Any government-provided incentives for Amazon should be paid out over time, as it delivers jobs to the local economy. There should also be strong “clawback” provisions. If Amazon fails to deliver jobs or closes its HQ2 prematurely, it should have to return the money.

Better yet, if your city is providing incentives, try to make them general purpose — not company specific. Government money spent on improving infrastructure, road improvements and mass transit to facilitate HQ2 is likely to help the area even if Amazon leaves or goes bankrupt. In the cost-benefit analysis, these types of incentives should be evaluated at a different risk level than (for example) tax rebates to Amazon, which might be difficult to recover if things don’t work out.

Transparency is another important factor. Amazon wants each government it negotiates with to sign a non-disclosure agreement. At this stage, any NDA should be mutual.
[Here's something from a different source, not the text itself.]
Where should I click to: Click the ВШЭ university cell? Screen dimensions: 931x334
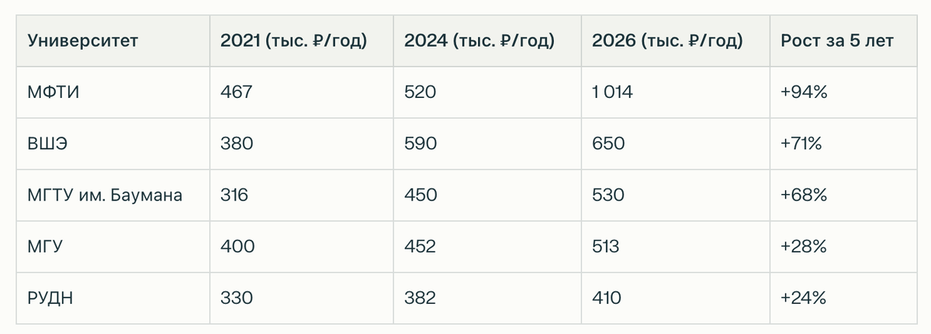coord(49,144)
Amazon is asking each urban area for a lot of information that Amazon should treat as confidential and not share with other potential bidders (Hey Toronto, Boston is offering X — this is their entire proposal, would be great if Toronto could do something better). Amazon is providing minimal information; governments should be judicious about what they reveal in return.
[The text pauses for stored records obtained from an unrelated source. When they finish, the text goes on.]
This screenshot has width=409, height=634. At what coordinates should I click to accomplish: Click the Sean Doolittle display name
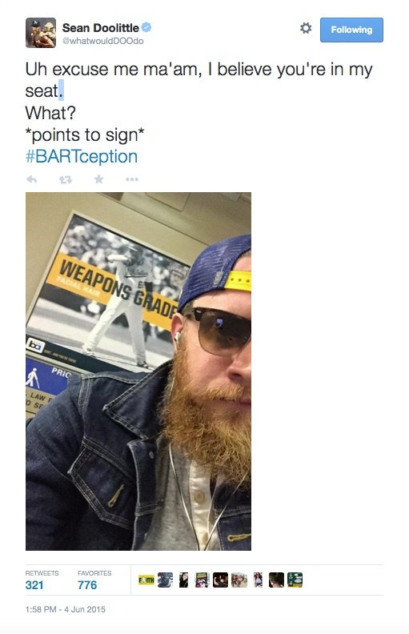coord(101,27)
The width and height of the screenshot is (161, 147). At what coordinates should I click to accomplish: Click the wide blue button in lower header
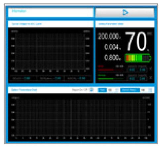coord(130,90)
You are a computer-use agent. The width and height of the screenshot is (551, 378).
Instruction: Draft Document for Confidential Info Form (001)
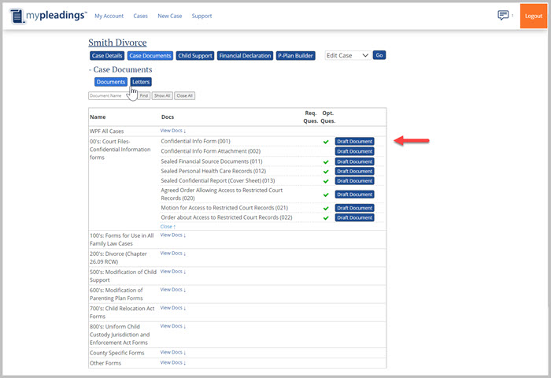(x=354, y=142)
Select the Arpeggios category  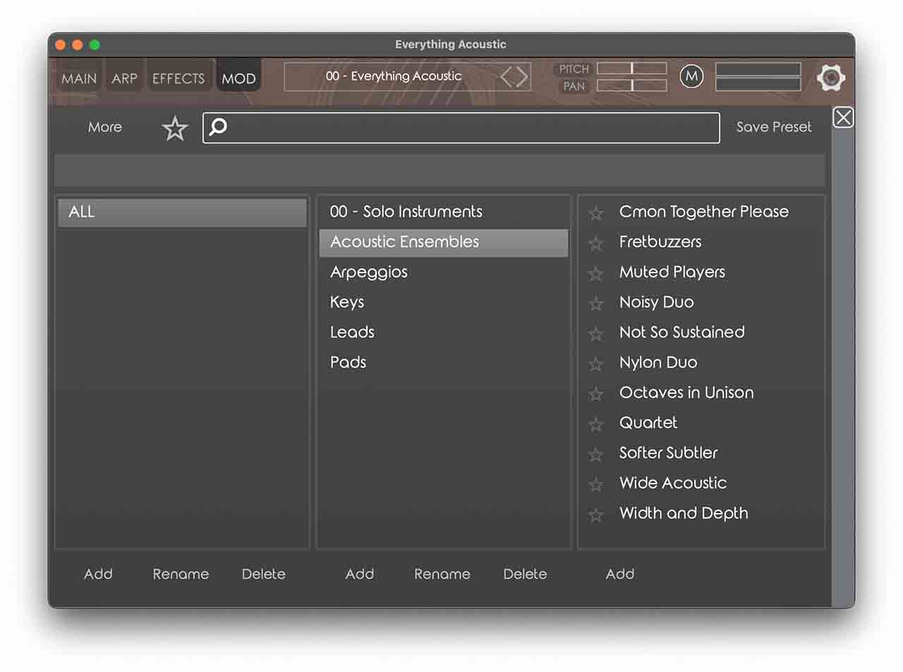369,272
Finally, in the end this is the taxpayers’ money. Any non-disclosure agreement must require that before the final paperwork is signed, the public will have the information needed to evaluate the cost of the incentive package. The cost-benefit analysis should be a public document, so outside third parties can replicate its results and test its conclusions. Elected officials have lots of reasons, however, to want to keep this analysis as non-transparent as possible (for instance, to avoid accountability).

If Amazon won’t commit to commonsense provisions on its non-disclosure, transparency and clawback, then government negotiators should be prepared to say no. They should also consider some outside-the-box ideas.

If your local government is willing to provide a generous incentive package, it should send out its own request for proposal to the world’s major companies giving them the parameters for incentives it might offer. Alphabet, Facebook, Apple or another company could be considering a major corporate move. Amazon isn’t the only company with growth prospects. Examine the market thoroughly to make sure your community is getting the best value for the incentives offered.

Or, perhaps approach this on a regional level. For example, the governors of New York, New Jersey and Connecticut could publicly pledge (and back up with agreements) that no matter which state Amazon chooses in the tri-state region, all three will work to make the project a success. The governors could provide Amazon with a list of favorable tri-state location options and offer collective support for the mass transit and infrastructure improvements needed for any of those options to succeed. The same case could be made by governors in regions surrounding Boston, Washington and other cities that draw commuters from multiple states.

Finally, keep in mind that incentives are a small part of Amazon’s decision process. Moving to the wrong location for a short-term tax break would be foolish — and Amazon isn’t foolish. When you allow for all of Amazon’s constraints, its short list might have, at most, a handful of contenders. Incentives will matter only if at least two regions are comparable and willing to bid, and Amazon has no reason (or obligation) to point this out. Even if one metropolitan region is the clear best choice, Amazon’s optimal strategy would be to make that region believe it faces competition. That region’s negotiators would, consequently, be motivated to offer Amazon incentives they otherwise wouldn’t have had to provide.

Steve Jobs said strategy is as much about saying no as it is about saying yes. If your government is not willing to signal a serious willingness to say no, it could end up overpaying and losing by winning (the winner’s curse).

If your city or region isn’t competitive, or the deal Amazon wants doesn’t make sense, walk away. Invest the taxpayers’ money — as well as your time and effort — in some other opportunity.